---- Texte fourni

Soucieux de vérité, l'auteur a rencontré les proches de Laëtitia et les acteurs de l'enquête, avant d'assister au procès du meurtrier en 2015. Son récit écarte la nature scandaleuse de « l'affaire » pour s'intéresser, au-delà de la simple victime, à la personne de Laëtitia.
Dans la nuit du 18 au 19 janvier 2011, Laëtitia Perrais disparaît. Elle a dix-huit ans, est élevée en famille d'accueil près de Nantes et son corps est retrouvé plusieurs semaines après cette nuit-là, découpé, au fond d'étangs de la région. Le coupable est assez vite appréhendé : il s'agit d'un délinquant récidiviste, qui, jusqu'ici n'avait jamais tué. Le fait divers est bientôt affaire nationale car le président de l'époque, Nicolas Sarkozy s'en empare en accusant les juges de ne pas avoir fait leur boulot et d'avoir laissé un récidiviste en liberté non surveillée, un de ses thèmes de campagne -qui approche- préférés. Fait sans précédent, peu après, juges et avocats descendent dans la rue et manifestent contre le manque de moyens de la justice.
Ivan Jablonka écrit une étude sociologique et historique sur l'affaire Laëtitia. Il revient sur l'enfance des jumelles Laëtitia et Jessica, ce qui a amené un juge à prendre la décision de les retirer à leurs parents et leur parcours jusqu'à l'arrivée en famille d'accueil. Puis, il s'attarde sur leur vie dans cette famille d'accueil, chez les Patron. Lui, le père abusera de Jessica comme il a abusé d'autres jeunes filles.

--------
---- Lignes répertoriées

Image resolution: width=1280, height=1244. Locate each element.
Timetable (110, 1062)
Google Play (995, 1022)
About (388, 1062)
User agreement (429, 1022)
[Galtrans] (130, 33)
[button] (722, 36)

--------

## Consigne A
Recopiez fidèlement l'extrait du texte sur l'affaire Laëtitia qui commence par « Soucieux de vérité, l'auteur » et se poursuit jusqu'à « personne de Laëtitia. ».
## Consigne B
Relevez tous les noms de famille qui figurent dans le texte sur l'affaire Laëtitia.
## Consigne C
Écrivez la suite du texte sur l'affaire Laëtitia, en reprenant juste après sa dernière phrase.

## Réponse A
Soucieux de vérité, l'auteur a rencontré les proches de Laëtitia et les acteurs de l'enquête, avant d'assister au procès du meurtrier en 2015. Son récit écarte la nature scandaleuse de « l'affaire » pour s'intéresser, au-delà de la simple victime, à la personne de Laëtitia.

## Réponse B
Perrais, Sarkozy, Jablonka, Patron

## Réponse C
Je n'ai pas suivi l'affaire très attentivement et pourtant -ou parce que- je suis moi-même assistant familial, avec le même employeur que Gilles Patron, mais je dois dire que dès les premiers instants, je ne le trouvais pas à sa place, puisque clairement, il prenait celle du père qu'il n'est pas pour les deux filles. Omniprésent et ostensiblement. Je n'aurais pas agi de la même manière mais serais resté en retrait et surtout, jamais je n'aurais accepté d'être reçu comme la famille par N. Sarkozy -bon, je crois que quelque soit la raison, je n'aurais pas accepté de rencontrer N. Sarkozy. La mise en avant de Gilles Patron, qu'il a lui-même orchestrée, me mettait mal à l'aise et c'est fort justement que cet homme devenu un "bon client" pour la presse fût descendu en flèche, assez violemment, par la même presse lorsqu'il fut convaincu de pédophilie et de relation coupable ou d'attouchements avec Jessica et certaines de ses copines qui passaient à la maison.
En fait, globalement ce livre me met mal à l'aise. Toute son ambiguïté est dans le fait qu'il dénonce la métamorphose de Laëtitia en un simple fait divers, une affaire qui passionne journaux et badauds pendants quelque temps, dépersonnalisant cette jeune fille de dix-huit ans, et que, quelques années après l'emballement médiatique et populaire, l'auteur participe lui aussi à cela en le rappelant à tous par le biais d'une enquête sociologique et historique.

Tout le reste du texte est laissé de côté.